Tom spends most of his day explaining to people that no, his name is not made up, despite the fact that you can journey out of our solar system, beyond our galaxy and all the way to the Thnooperphon Empire and never encounter a name as goofy as "Tom Ragatz". Congratulations Tommy!

In addition, A lucky member of my exclusive mailing list also wins a Nana T-shirt for participating in my quest for lira. That person is:

(dinner roll)

Charles Jones!

Congratulations Charles. By the way, what do you think of Tom's name? S'that funny or what??

The new issue is being printed as we speak, and with that off my plate I can at last return to my long, long, quite long overdue second Nanathon cartoon. After that, there is the little matter of the Deep Fried regular animated featurettes that I sacrificed the weekly strip for, so do not think I have abandoned ye.

I am, however, abandoning any political bitchings for this week, except to say that if Terry Schiavo is entitled to free chow at the taxpayer's expense then Washington better pass a bill to put a tube down my throat too!

With that said, check out the paleo-Deep Fried artwork that I have just recently come across!


3/10/05
Before you jump to conclusions in the Michael Jackson completely celibate sleepover misunderstanding trial now underway, look at the photos below and ask yourself: have you really considered all the possible theories?


....

"Yes your honor, I suppose it could have been a chocolate factory I was taken to and molested at. Whoever did it sure seemed interested in packing fudge."

...

Dum Dum gave another one of Karl Rove's speeches this week, this one at the National Defense University (this semester's most popular elective: "Four limbs good, two limbs better"). Turns out that Lebanon is our surprise democratic success story of the week! Nevermind that Lebanon is already a democracy in the most American sense of the term (they are a sovereign republic with an elected government and thousands of foreign occupiers lending a "stabilizing" hand), or that half a million Hezbollah supporters turned out on Tuesday to rally in support of Syria over the West.

The speech was chock full of classic Bush chest-puffing and sis-boom-bah, all of it a veneer for his increasingly thermonuclear rhetoric about the stampede of "freedom". Stop me if you've heard this one before:

"As one Marine sergeant put it, ''I never want my children to experience what we saw in New York, at the Pentagon, and in Pennsylvania.'' He said, ``If we can eliminate whatever threat we can on foreign soil, I would rather do it there than have it come home to us.''

To which the Marine added "And if you could ask your bodyguard to stop pointing his gun at my daughter's guinea pig, that would be swell."

More stirring words:

"Pervasive fear is the foundation of every dictatorial regime -- the prop that holds up all power not based on consent. And when the regime of fear is broken, and the people find their courage and find their voice, democracy is their goal, and tyrants, themselves, have reason to fear."
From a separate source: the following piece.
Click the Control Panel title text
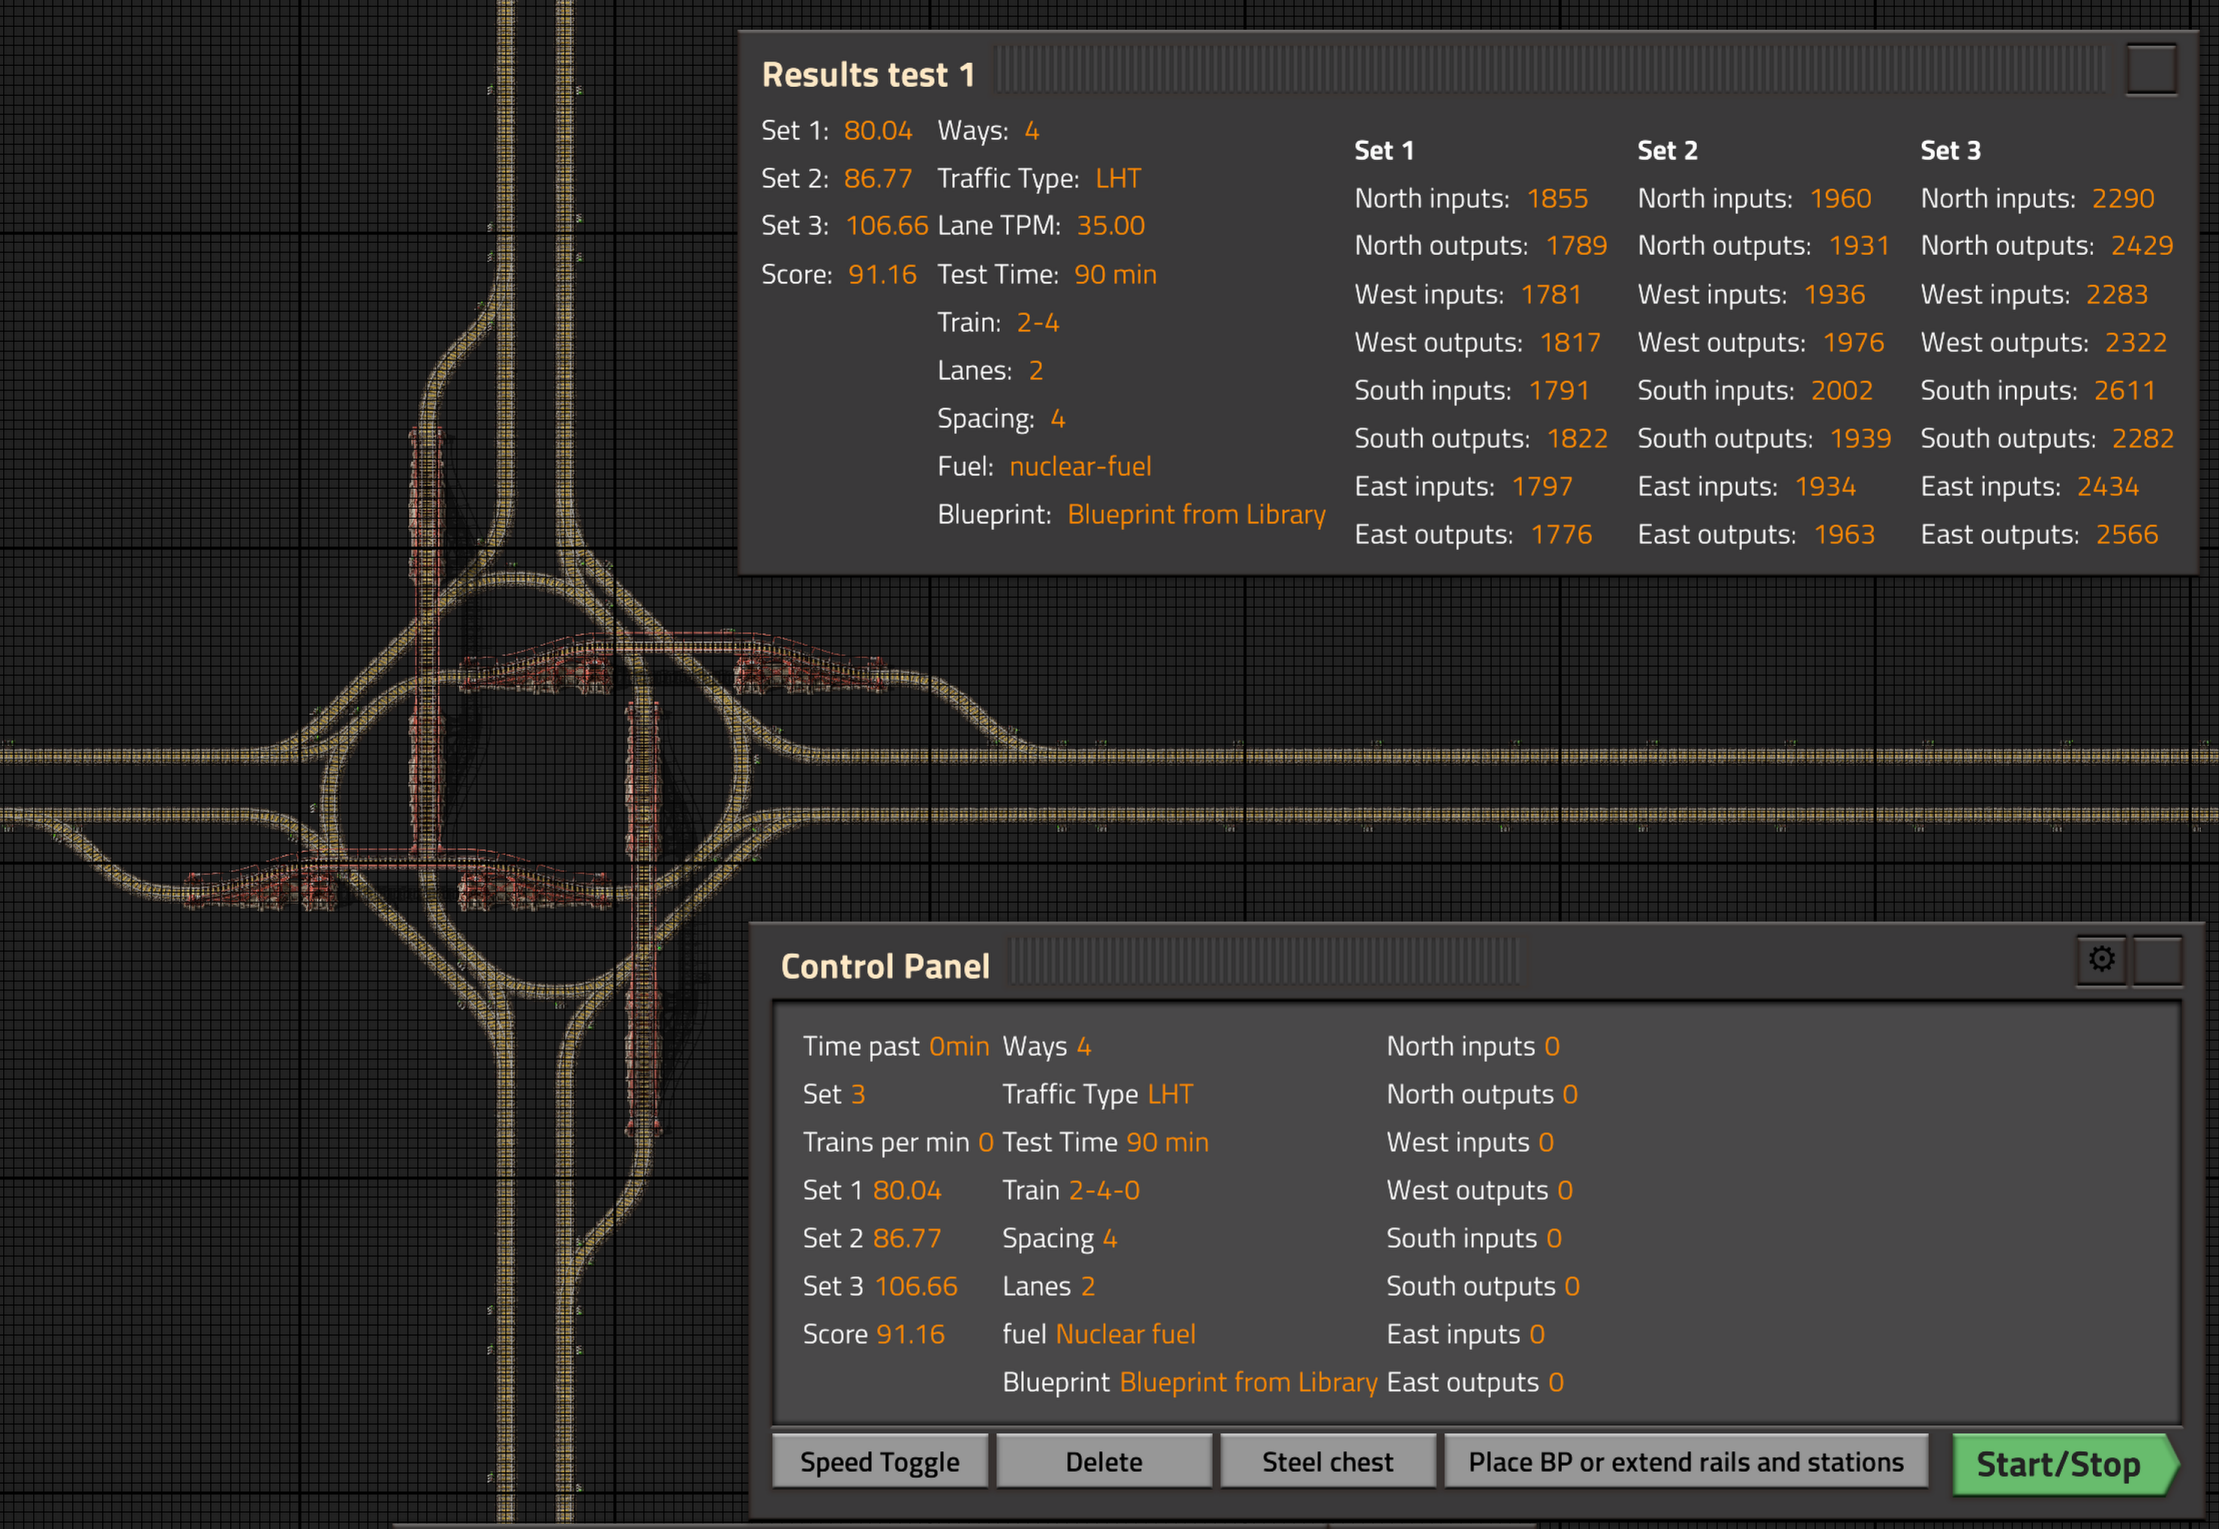The width and height of the screenshot is (2219, 1529). [884, 966]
Insert ironic sneer here. He continues:

"In our time, America has been attacked. America has been challenged. Yet the uncertainty, and sorrow, and sacrifice of these years have not been in vain. Millions have gained their liberty; and millions more have gained the hope of liberty that will not be denied. The trumpet of freedom has been sounded, and that trumpet never calls retreat."

One should always be concerned when evangelists mention trumpets, since Gabriel's is their favorite.

Freedom, as in all Bush addresses from his victory speech in November until the end of time, was the word of the day, rating 22 mentions. I no longer chafe at the president's mesmeric repetitions of the words "freedom", "democracy" and "liberty." What else can he say? What nuance about our system of government could possibly find purchase in that hymn-stuffed head of his?

In a January interview with C-Span, Bush could offer no reflections at all about political thinkers that have shaped his theory of democracy, save Reagan. It's clear that he hopes patriotically loaded words like "freedom," repeated ad nauseum, will articulate what his own gummy vocabulary cannot express of the feelings contained in his plaque-lined heart.

And so for the remainder of George Bush's term expect freedom to ring; ring until the entire country has tinnitus.